> [ASSIGNED TASK]:
Find the line holding "Given: Click the Admin Notes info icon" in the entries below. Give it again exactly, along with every line after it up to and including the line holding "Edit the Secondary".
##### GIVEN DATA #####
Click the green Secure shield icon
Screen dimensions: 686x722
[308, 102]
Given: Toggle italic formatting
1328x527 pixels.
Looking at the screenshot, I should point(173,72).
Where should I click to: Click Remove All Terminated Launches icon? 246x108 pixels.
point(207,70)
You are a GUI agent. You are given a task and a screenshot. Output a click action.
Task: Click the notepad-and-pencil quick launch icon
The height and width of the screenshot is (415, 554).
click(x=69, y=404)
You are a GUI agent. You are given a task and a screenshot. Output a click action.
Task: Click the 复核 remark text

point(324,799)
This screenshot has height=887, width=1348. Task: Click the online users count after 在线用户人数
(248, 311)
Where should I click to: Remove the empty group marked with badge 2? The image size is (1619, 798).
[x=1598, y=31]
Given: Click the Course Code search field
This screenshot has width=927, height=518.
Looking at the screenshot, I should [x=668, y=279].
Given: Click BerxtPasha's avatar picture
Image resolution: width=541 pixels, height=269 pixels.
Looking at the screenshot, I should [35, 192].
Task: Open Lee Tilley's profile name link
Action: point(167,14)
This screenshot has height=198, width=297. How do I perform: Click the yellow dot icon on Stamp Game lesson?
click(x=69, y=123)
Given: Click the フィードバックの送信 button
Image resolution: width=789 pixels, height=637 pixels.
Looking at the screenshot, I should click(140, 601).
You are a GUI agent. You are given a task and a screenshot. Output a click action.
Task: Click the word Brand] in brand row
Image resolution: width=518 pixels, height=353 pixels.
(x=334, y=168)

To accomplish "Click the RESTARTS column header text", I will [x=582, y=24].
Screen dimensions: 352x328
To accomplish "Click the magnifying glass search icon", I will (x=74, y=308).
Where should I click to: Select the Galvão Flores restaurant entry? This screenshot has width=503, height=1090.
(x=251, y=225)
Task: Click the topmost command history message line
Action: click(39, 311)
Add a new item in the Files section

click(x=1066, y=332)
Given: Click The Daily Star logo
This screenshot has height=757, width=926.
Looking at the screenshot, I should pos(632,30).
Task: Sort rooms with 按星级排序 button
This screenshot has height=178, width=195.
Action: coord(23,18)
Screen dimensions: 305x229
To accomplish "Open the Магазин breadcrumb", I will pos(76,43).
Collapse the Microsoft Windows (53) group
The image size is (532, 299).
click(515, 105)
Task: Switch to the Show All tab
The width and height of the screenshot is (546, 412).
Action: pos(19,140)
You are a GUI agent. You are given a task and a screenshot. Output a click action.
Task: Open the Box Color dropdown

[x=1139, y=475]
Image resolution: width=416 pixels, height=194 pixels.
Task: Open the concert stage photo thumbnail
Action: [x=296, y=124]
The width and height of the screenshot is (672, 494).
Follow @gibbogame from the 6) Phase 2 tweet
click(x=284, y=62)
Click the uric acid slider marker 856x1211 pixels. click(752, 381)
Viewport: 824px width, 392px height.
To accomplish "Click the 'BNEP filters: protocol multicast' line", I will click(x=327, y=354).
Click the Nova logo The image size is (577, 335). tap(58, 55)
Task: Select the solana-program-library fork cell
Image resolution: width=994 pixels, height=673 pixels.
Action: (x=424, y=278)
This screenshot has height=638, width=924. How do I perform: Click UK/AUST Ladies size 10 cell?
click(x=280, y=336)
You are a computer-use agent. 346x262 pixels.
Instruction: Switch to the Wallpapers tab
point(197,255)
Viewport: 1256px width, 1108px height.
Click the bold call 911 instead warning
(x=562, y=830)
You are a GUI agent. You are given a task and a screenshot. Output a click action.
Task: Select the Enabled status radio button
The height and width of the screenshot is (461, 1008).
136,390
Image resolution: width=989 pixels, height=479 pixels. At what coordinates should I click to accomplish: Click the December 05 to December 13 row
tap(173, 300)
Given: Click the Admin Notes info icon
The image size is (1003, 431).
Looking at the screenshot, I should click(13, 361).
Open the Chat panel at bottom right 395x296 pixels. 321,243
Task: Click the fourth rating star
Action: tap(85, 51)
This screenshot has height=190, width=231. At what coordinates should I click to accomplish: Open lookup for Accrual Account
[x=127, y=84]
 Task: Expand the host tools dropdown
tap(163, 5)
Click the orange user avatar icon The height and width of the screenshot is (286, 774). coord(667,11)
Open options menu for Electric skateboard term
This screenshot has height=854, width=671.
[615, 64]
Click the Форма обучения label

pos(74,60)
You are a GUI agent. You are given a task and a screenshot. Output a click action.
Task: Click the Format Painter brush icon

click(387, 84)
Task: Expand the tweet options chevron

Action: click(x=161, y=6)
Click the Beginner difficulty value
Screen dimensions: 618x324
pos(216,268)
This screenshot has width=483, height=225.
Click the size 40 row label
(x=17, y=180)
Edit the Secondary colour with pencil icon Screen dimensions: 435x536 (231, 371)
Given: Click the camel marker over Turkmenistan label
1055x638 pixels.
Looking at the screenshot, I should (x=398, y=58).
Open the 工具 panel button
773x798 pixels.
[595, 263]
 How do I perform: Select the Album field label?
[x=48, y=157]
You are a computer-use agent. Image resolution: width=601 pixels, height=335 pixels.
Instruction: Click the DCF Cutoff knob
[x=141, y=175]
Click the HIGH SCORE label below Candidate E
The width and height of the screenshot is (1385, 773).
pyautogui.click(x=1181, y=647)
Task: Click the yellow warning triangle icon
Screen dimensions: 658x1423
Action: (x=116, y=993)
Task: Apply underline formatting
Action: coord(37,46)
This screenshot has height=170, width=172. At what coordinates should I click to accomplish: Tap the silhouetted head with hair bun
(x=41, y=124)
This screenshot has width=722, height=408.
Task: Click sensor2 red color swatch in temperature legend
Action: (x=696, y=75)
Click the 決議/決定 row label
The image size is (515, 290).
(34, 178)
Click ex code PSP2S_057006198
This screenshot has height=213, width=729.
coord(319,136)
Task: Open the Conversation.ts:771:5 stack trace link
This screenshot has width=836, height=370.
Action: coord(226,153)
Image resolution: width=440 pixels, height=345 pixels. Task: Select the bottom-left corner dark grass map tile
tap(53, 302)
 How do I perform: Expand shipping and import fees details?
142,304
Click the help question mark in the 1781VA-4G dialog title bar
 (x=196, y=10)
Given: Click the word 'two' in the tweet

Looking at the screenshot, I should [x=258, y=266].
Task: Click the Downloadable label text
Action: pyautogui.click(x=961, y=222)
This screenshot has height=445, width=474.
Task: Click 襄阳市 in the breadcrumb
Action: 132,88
#####
> [ANSWER SECTION]:
Given: Click the Admin Notes info icon
The image size is (1003, 431).
Looking at the screenshot, I should click(13, 361).
Open the Chat panel at bottom right 395x296 pixels. 321,243
Task: Click the fourth rating star
Action: tap(85, 51)
This screenshot has height=190, width=231. At what coordinates should I click to accomplish: Open lookup for Accrual Account
[x=127, y=84]
 Task: Expand the host tools dropdown
tap(163, 5)
Click the orange user avatar icon The height and width of the screenshot is (286, 774). coord(667,11)
Open options menu for Electric skateboard term
This screenshot has height=854, width=671.
[615, 64]
Click the Форма обучения label

pos(74,60)
You are a GUI agent. You are given a task and a screenshot. Output a click action.
Task: Click the Format Painter brush icon

click(387, 84)
Task: Expand the tweet options chevron

Action: click(x=161, y=6)
Click the Beginner difficulty value
Screen dimensions: 618x324
pos(216,268)
This screenshot has width=483, height=225.
Click the size 40 row label
(x=17, y=180)
Edit the Secondary colour with pencil icon Screen dimensions: 435x536 (231, 371)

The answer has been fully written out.